Social media analysis pipeline

Stack: Python, Prefect, MongoDB, ElasticSearch, BigQuery, FastAPI

The backbone of Heuritech’s product is a data pipeline processing 3M+ social media posts/day. It involves web crawling, Deep Learning-based image analysis and interaction with manual labeling processes. I led its development of it over the years, making it scale to new data sources and new product offers.

The pipeline was built on a task queue system and orchestrated by Prefect, a Python-based workflow engine. The whole ETL process can be summarized like so:

  • Extract: Gather social media posts from various sources (Instagram, Weibo…) as well as their images and meta-data about the author (for example their location).
  • Transform: Apply our image and text analysis models on the raw data, to enrich it with fashion attributes: brand, color, style, etc.
  • Load: Data that is relevant to our product is inserted in ElasticSearch, where it will be easily searchable across many attributes.

Intermediate results are stored in MongoDB, a document-oriented NoSQL database that is very convenient for evolving the schema over time. However, scaling MongoDB to keep the historical data implies a lot of operational work and cost, so we move the historical data to BigQuery, a managed data warehouse from Google Cloud, using Parquet files in GCS buckets.

Finally, data is exposed as a REST API, using FastAPI, a modern Python web framework.

Challenges

Although the steps I described may seem pretty straightforward, things are more complex in reality as there are different use cases. For example, in some cases, we need to check the quality of the predicted attributes before it ends up in the product. This implies going through an additional step with our custom labeling interface. In other cases, we only care about the overall tendencies and checking each post would be a loss of time and money. Some image analysis models are more computationally demanding than others and we try not to use them when it is not necessary, which implies different parametrization. Finally, sometimes we need to reanalyze old posts to benefit from improved models, which implies skipping the extraction part. The pipeline was designed as a monolithic process, which is justified by the fact that there are a lot of similarities between use cases. But keeping track of all these different use cases required a lot of care and end-to-end testing.

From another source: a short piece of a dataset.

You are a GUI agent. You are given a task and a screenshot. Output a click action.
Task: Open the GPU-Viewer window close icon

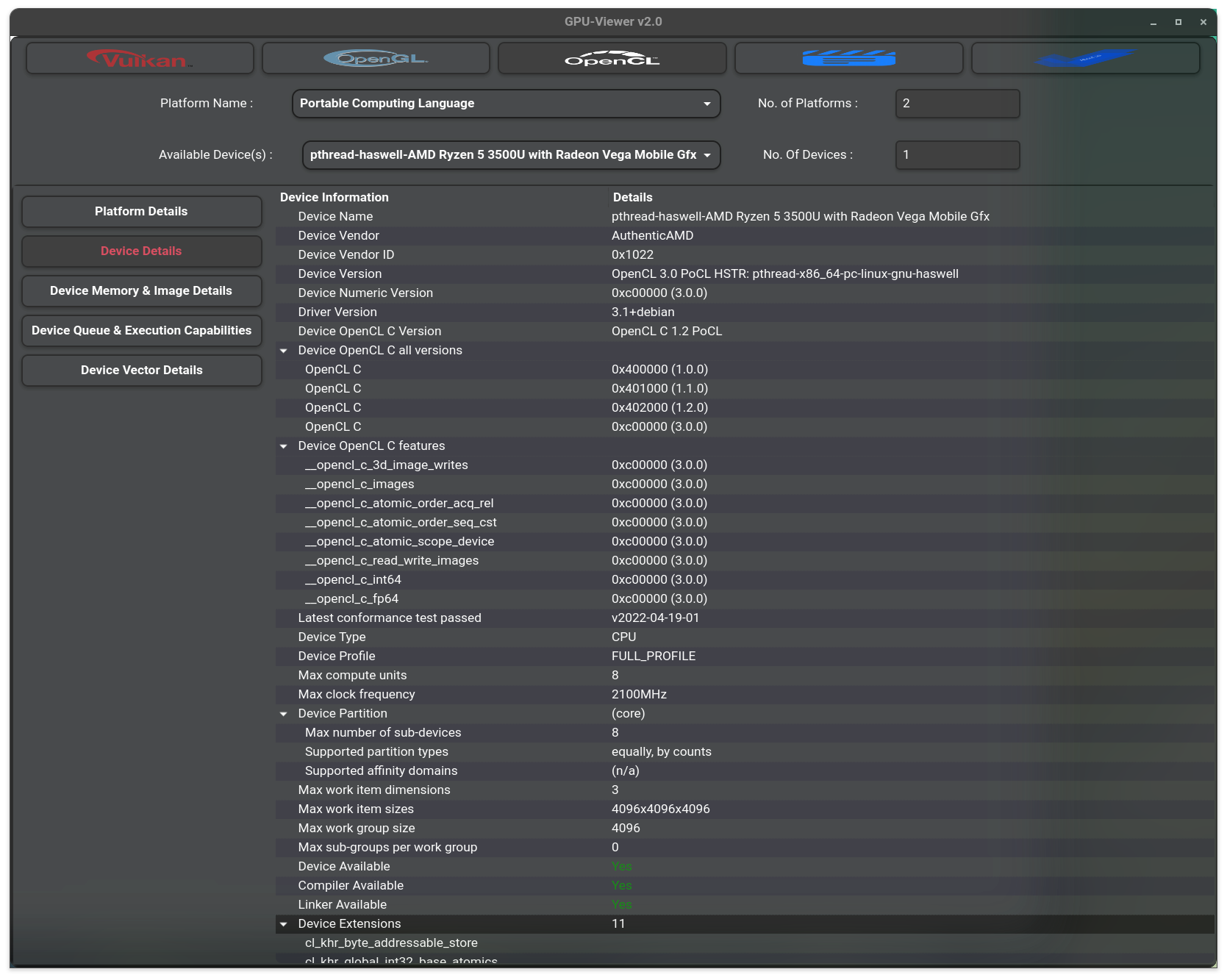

Making the data accessible was also challenging. While we designed everything based on what the clients wanted to see in the product, we did not plan on making it easy to use internally for data scientists. As we developed more reports and customized analyses, we had to find ways to make all the raw data easily accessible. The solution was found in a trade-off between using ElasticSearch for fast and easy access to the more recent data, and BigQuery for extracting relevant historical data.